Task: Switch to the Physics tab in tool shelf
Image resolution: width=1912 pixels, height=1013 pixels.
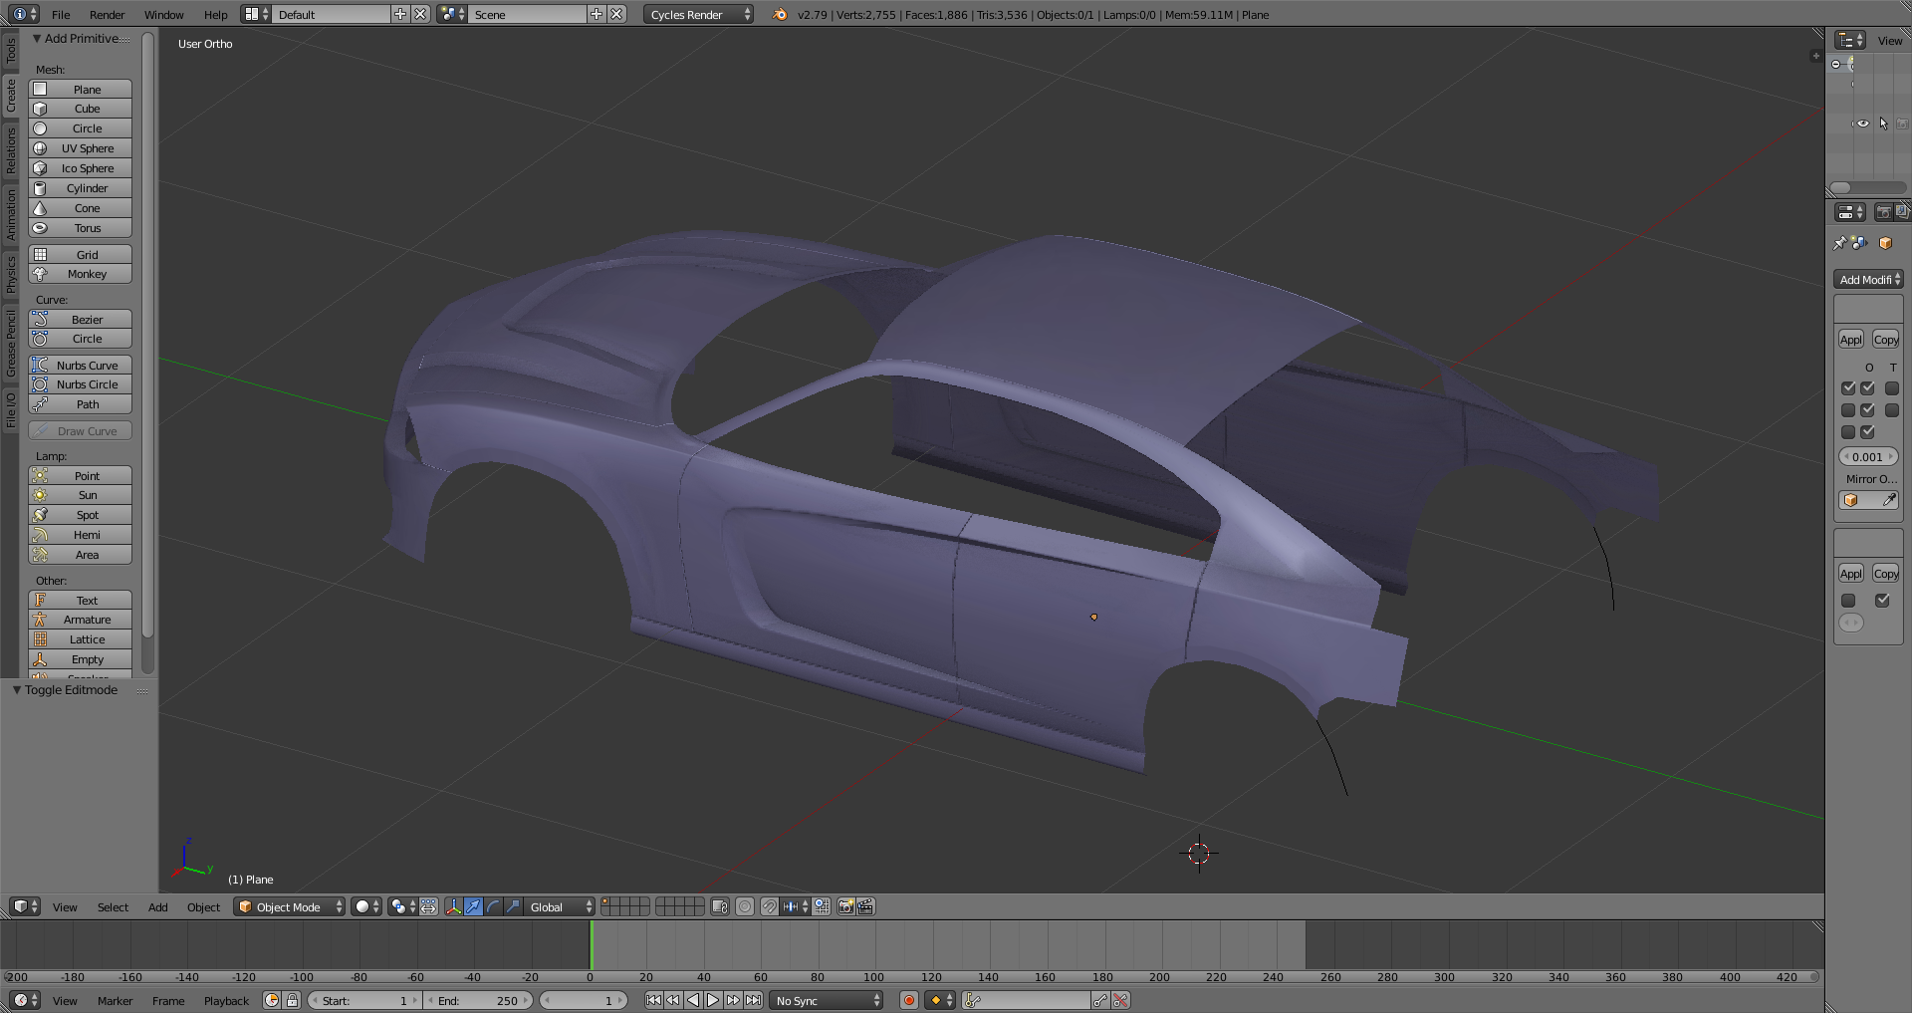Action: coord(11,273)
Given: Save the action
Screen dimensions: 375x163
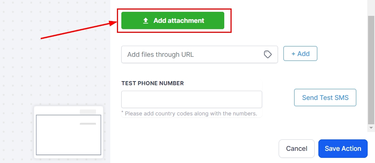Looking at the screenshot, I should tap(343, 149).
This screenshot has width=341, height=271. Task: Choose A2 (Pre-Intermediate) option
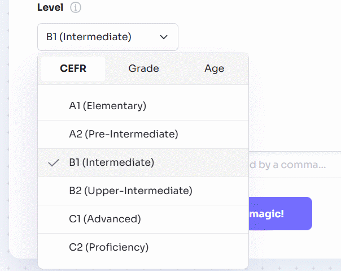click(123, 134)
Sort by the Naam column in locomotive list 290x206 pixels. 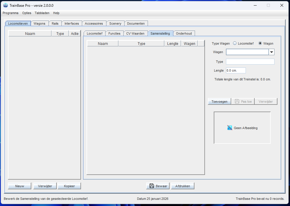pyautogui.click(x=30, y=33)
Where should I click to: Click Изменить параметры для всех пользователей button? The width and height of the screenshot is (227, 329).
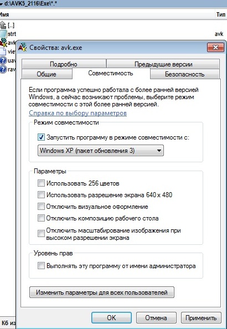102,292
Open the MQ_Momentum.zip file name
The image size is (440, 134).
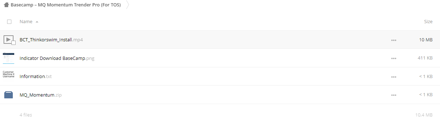41,95
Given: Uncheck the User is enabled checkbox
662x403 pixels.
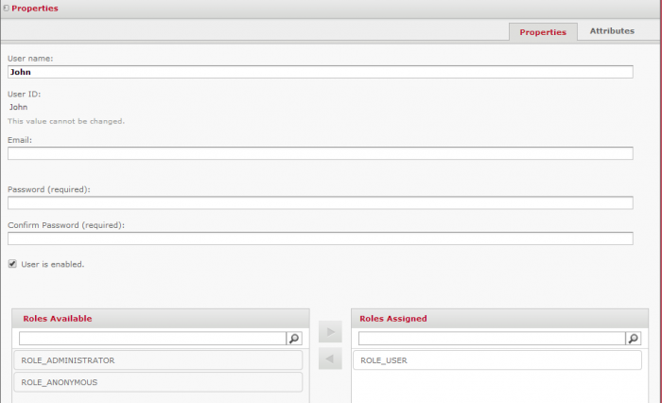Looking at the screenshot, I should [12, 264].
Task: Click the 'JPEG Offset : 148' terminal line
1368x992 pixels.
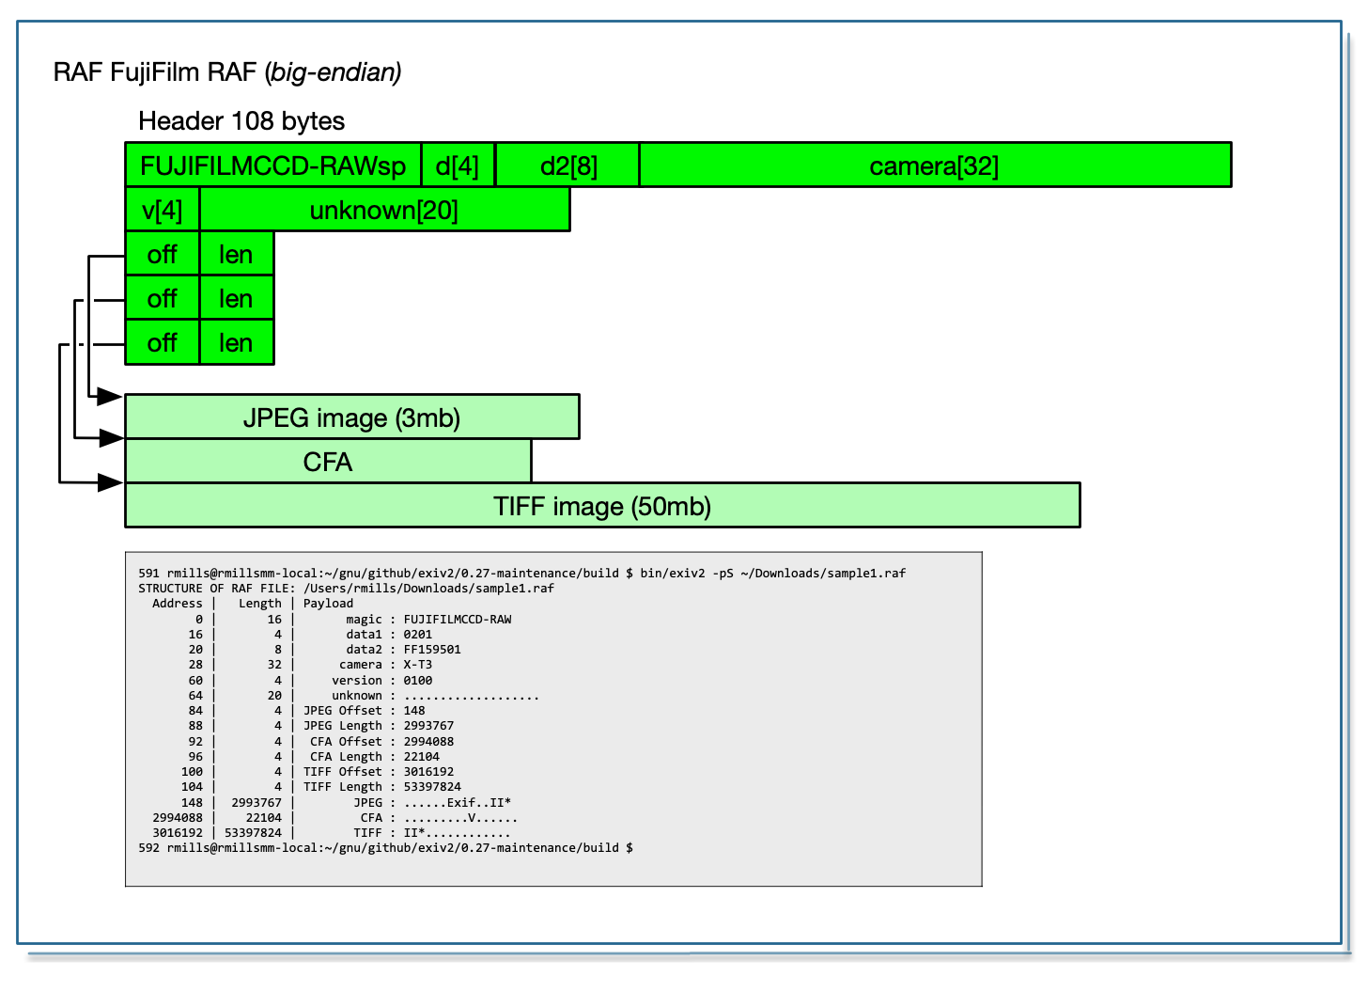Action: click(x=364, y=711)
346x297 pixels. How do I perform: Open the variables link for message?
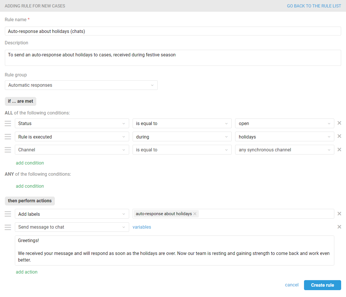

------------------------------

▶ **ABOUT THIS EXERCISE**
Go through the records and count every line with the word "Given"; the answer is the number alone.

▶ **ANSWER BOX**
2